An ex-sunbed user was left heartbroken when she was diagnosed with skin cancer; she claims doctors had initially been hesitant to investigate her mole last year.
Katie Davidson, a Scots ex-sunbed user, would often visit tanning salons up to five times a week for years. Yet in the autumn of 2019, she noticed there was a strange new spot growing on her leg and she decided to ask the advice of medics, as it made her feel insecure about her appearance.
The 24-year-old visited the dermatology department at the hospital, as she was going about an unrelated cyst condition at the time. Yet she claims doctors were hesitant to examine the new spot on her leg, as they said she would be left with a scar if it was to be removed.
In February this year, the woman from Stevenston said she finally managed to persuade the doctor to remove the mole.
In May, she then received her biopsy results which showed that she had stage two malignant melanoma. This is a type of skin cancer which often appears as a new mole or a change of appearance in an already existing mole.
Usually, melanoma can be treated if it’s spotted early. If it isn’t caught early, it will spread and will require treatment such as radiotherapy.
The Tesco worker said she felt like her world was turned upside, as in July she was told that her cancer had progressed to stage three, as it had spread to her lymph nodes.
The supermarket worker wants others to be aware of the potential signs of skin cancer and has said that if you think you may have it, you need to act fast. Currently, Katie is waiting for her cancer prognosis.
She told the Daily Record: “I had a small spot appear on my leg and it grew bigger so I asked to get it removed.
“The dermatologist I showed it to at the time said removing it would leave a big scar, but I went back again because it was annoying me and they eventually removed it.

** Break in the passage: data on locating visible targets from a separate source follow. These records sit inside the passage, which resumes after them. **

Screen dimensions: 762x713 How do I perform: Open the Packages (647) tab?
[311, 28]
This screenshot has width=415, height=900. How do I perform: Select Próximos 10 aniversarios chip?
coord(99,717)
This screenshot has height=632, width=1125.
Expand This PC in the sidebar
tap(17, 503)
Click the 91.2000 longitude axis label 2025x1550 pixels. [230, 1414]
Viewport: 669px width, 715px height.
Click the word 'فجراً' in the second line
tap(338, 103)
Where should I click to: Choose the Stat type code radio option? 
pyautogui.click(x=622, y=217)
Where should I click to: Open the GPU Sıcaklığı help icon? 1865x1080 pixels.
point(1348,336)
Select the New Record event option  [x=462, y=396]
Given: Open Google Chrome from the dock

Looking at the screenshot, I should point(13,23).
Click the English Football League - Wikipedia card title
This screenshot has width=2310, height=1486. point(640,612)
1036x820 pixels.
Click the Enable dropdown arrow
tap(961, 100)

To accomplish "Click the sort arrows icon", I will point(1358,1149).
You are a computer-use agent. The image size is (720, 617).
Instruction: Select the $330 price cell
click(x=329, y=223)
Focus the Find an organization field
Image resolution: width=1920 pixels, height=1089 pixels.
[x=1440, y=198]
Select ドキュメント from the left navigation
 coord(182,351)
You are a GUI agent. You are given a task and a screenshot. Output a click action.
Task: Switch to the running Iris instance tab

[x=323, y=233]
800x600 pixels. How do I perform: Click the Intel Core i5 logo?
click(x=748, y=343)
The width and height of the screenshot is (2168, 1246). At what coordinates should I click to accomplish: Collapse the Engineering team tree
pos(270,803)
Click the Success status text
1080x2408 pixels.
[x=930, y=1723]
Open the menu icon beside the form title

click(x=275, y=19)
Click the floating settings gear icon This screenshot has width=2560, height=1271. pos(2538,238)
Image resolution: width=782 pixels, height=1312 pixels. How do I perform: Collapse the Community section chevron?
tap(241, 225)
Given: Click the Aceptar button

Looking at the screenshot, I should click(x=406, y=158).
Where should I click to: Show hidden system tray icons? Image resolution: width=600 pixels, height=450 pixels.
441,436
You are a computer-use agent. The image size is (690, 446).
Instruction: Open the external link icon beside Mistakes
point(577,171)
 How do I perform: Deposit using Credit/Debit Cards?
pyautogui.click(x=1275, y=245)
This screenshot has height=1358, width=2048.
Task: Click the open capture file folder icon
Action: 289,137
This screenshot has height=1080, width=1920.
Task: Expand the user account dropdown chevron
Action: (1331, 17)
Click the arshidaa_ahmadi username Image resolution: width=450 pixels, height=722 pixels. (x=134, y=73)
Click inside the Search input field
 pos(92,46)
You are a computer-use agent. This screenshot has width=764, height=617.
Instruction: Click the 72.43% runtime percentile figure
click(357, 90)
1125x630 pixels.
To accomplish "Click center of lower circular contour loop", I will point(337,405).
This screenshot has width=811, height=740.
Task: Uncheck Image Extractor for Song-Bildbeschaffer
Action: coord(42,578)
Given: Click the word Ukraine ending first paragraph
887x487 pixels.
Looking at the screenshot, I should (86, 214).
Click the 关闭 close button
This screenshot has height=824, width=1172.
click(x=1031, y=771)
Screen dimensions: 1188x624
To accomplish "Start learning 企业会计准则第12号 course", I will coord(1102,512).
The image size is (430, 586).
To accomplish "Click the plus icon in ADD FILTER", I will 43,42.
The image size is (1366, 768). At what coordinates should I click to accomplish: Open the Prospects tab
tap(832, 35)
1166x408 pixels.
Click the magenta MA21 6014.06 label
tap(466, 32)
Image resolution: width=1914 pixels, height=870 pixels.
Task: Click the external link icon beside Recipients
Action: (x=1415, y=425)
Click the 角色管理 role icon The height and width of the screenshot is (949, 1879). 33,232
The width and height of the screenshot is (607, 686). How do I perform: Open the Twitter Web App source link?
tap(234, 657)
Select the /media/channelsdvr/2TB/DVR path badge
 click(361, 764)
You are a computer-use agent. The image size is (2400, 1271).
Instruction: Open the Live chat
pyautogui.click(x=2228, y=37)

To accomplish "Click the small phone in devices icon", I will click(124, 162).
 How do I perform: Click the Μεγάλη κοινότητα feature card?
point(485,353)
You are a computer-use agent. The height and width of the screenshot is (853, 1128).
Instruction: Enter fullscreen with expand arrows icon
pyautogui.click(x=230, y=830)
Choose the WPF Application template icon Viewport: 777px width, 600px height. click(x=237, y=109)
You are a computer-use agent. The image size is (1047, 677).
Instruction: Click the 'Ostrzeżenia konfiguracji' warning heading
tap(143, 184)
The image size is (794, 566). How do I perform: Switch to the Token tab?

“It wasn’t painful on my skin, I just didn’t like how it looked and I picked at it a lot, so I was shocked to find out it was cancerous.
“I wish I’d pushed more earlier because it could have been caught at an earlier stage.
“I’ve got an appointment to meet with a doctor now and I’ve had a CT scan, but I need to wait on the results of that to see if it’s spread further.”
Katie is now urging others to stay away from sunbeds as she says she deeply regrets being “careless” when it came to her health, as she did not look after her skin like she should have been by constantly going on sunbeds and often using tanning booths for up to 15 minutes at a time.
She added: “I always felt horrible if I didn’t have a tan. It made me feel skinnier and helped my skin clear up too.
“I was careless in the sun on holiday too and I used to use tanning oil instead of a high SPF.
“I started using sunbeds when I was 18.
“Everyone knows the risks, but you think it will never happen to you.
“I would never wish this on anyone. Having a glow is not worth this and I wish I listened to everyone when they warned me about sunbeds.
“Fake tan does the exact same job and you are not playing with your life.”
In the UK, melanoma skin cancer is the fifth most common type of cancer. Each year, around 16,000 new cases are diagnosed.
Unlike most cancers, more than one in four skin cancer cases are diagnosed in people who are under 50.
According to the NHS: “Researchers estimate that 100 deaths a year from melanoma in the UK are a direct result of sunbed use.”
Due to the coronavirus pandemic, Katie feels she has been put in a difficult and dark position as a cancer patient.
She desperately wants answers about her prognosis but due to lockdown restrictions, feels that the communication has been difficult.
She said: “I’ve been getting results over the phone because of COVID so it has been difficult to ask questions.
“And I haven’t been able to take anyone to appointments with me, so I’ve felt alone through all of that.
“The coronavirus situation has also meant I haven’t been allocated a cancer nurse yet.